=== Selected excerpt ===
##############################
No Fixed Abode: You Did What They Asked, and Now You're Going to Pay.

Jack Baruth
by Jack Baruth

You’ve heard this story before: A scorpion asks a frog to carry him across the water.



And you know how it ends, too, I’d guess. It’s a story that has long fascinated me, so a while back I cooked this up:

You and I, standing on a riverbank


Desperately searching for a way to cross


“Take a ride on my back,” I said. “I’ll thank


You not to sting me, lest our lives be lost.”


Halfway across and I’m optimistic


That you’ve transcended your scorpion self


When suddenly there’s a prick and a stick


And that’s never good for a froggy’s health


So sudden we sank, and although you tried


To escape, we were so firmly attached


Both bitter, broken; no wonder we died


With flaws and faults that were perfectly matched

But if I’m honest, I wonder which one


Of us was frog, and which was scorpion.

Naturally, I had a particular woman in mind when I wrote that, but the analogy is true for more than romance; it’s true for those of us who live and work in the United States, particularly if we are inhabitants/inmates of the middle class. We’re the frogs who cross the river of commerce, paddling dutifully in spite of obstacles ranging from the ridiculous to the sublime. On our backs, of course, is our government. It always says that it’s trying to help us. Sometimes it even believes it. Its paid apologists in the media and elsewhere will always say that “we are the government”, as if a group of over-privileged mountebanks who don’t even have to use the same healthcare regulations they’ve forced on the rest of us represent the bulk of Americans in any but the most nominal fashion. Still, when the rubber meets the road, they’re on our backs ready to sting us to death the minute we hit deep water.
##############################
=== Data section ===
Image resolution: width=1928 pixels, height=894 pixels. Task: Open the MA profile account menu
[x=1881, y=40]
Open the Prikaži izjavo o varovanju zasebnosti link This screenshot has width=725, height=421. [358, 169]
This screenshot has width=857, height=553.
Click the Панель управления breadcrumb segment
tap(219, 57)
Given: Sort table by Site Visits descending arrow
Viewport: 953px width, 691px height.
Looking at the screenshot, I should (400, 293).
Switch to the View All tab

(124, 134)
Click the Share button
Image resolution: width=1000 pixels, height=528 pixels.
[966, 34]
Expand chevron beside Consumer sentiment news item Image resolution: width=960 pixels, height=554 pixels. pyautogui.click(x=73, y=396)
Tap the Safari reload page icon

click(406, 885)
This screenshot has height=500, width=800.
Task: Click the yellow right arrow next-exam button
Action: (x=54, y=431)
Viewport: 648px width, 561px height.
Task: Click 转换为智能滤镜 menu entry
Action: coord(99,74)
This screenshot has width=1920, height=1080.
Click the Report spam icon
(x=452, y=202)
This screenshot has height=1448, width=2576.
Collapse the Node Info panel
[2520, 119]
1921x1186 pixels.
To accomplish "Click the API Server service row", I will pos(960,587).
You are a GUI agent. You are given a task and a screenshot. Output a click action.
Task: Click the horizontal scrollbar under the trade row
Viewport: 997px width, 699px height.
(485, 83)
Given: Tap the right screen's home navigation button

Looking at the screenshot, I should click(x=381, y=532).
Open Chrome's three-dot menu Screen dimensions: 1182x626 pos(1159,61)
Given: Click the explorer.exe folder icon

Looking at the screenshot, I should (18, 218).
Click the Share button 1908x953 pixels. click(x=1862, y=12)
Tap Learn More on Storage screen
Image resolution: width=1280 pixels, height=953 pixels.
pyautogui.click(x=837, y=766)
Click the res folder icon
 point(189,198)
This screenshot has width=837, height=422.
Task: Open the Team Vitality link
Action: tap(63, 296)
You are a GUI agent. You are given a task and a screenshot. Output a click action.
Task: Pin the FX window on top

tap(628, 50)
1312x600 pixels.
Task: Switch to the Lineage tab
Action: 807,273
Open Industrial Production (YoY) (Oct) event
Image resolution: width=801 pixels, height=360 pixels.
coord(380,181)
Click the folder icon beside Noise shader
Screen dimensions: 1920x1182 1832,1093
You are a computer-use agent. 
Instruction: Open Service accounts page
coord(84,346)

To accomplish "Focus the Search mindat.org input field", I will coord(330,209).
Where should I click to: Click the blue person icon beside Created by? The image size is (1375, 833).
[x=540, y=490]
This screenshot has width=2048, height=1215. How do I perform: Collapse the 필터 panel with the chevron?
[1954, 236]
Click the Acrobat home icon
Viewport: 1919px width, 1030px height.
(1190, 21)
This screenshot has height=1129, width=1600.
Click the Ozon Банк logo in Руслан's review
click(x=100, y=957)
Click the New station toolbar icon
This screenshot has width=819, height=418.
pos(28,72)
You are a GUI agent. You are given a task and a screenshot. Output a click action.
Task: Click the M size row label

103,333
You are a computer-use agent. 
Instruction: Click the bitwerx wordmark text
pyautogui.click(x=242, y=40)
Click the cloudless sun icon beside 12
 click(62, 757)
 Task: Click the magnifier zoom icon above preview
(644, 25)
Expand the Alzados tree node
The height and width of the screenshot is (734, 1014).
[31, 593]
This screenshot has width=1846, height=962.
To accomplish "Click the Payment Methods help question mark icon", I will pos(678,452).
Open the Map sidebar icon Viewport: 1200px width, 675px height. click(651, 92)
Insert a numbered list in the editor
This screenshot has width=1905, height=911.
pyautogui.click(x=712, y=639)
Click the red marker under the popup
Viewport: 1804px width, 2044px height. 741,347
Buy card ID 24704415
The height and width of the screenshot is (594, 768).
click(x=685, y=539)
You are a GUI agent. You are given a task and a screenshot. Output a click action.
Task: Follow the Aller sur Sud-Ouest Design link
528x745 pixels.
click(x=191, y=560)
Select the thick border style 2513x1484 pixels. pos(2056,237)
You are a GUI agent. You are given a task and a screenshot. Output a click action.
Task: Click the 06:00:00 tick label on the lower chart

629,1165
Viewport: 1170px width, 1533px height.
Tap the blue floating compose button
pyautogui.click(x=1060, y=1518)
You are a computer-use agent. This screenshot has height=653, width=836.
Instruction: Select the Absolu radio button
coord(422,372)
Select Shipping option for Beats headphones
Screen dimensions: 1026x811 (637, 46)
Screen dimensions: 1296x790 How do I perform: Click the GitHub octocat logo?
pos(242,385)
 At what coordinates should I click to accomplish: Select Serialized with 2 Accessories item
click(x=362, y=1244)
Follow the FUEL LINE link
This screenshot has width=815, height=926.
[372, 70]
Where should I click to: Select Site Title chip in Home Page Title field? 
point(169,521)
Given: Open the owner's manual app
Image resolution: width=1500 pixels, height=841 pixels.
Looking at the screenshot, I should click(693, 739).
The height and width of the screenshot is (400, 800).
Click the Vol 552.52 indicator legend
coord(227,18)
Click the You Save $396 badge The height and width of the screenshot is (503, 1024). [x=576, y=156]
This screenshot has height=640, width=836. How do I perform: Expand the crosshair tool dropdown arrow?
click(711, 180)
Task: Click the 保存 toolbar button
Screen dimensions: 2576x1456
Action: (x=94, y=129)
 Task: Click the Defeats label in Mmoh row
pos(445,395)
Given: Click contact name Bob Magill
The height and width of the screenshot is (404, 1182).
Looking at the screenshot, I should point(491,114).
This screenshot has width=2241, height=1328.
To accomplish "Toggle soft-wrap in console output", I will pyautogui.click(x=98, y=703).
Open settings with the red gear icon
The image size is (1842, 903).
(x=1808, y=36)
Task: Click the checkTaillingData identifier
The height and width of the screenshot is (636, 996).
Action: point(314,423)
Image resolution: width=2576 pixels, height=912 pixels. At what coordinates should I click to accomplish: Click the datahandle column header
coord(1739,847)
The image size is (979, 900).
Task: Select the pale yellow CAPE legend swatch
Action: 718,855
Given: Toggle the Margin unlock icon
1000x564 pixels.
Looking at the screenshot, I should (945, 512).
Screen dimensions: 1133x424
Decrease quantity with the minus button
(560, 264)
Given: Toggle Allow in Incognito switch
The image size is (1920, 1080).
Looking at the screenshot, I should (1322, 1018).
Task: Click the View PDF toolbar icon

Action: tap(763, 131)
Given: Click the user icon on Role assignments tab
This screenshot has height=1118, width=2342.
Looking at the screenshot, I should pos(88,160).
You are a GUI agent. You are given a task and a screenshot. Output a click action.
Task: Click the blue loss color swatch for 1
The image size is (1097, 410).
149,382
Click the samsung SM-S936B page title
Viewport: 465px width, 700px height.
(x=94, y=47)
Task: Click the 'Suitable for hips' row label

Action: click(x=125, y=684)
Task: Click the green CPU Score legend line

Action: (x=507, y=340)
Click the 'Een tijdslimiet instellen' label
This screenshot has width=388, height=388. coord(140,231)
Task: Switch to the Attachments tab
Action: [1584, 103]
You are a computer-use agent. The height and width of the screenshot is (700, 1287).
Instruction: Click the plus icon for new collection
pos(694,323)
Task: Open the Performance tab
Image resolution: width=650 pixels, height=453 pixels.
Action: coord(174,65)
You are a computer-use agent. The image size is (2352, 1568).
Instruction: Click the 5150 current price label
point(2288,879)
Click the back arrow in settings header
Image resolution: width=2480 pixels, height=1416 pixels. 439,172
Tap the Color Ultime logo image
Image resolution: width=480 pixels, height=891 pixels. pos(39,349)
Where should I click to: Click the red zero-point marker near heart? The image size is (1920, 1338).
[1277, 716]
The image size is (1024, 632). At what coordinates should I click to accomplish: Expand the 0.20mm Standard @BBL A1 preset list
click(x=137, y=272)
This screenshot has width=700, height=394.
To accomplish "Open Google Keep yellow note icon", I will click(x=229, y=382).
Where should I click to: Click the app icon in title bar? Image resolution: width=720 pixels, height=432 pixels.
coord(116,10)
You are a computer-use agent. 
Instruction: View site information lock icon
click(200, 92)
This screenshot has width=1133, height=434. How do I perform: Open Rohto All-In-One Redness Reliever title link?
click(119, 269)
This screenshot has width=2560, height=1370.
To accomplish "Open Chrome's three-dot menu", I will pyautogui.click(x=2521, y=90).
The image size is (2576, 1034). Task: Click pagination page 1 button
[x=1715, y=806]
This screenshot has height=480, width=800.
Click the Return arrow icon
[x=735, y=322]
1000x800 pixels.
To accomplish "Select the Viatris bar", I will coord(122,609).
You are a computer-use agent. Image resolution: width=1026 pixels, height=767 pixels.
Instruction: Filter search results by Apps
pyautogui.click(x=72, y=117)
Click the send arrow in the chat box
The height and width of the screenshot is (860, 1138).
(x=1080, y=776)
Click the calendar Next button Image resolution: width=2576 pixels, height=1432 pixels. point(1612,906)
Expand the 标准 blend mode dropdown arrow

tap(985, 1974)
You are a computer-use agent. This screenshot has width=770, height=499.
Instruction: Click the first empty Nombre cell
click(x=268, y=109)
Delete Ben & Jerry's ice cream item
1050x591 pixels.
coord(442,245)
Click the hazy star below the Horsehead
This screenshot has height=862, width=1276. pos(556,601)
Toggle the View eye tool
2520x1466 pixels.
##############################
=== Do this ===
Copy the passage of the scorpion-and-frog column above word for word, from "No Fixed Abode: You" to "across the water.".

=== Solution to the problem ===
No Fixed Abode: You Did What They Asked, and Now You're Going to Pay.

Jack Baruth
by Jack Baruth

You’ve heard this story before: A scorpion asks a frog to carry him across the water.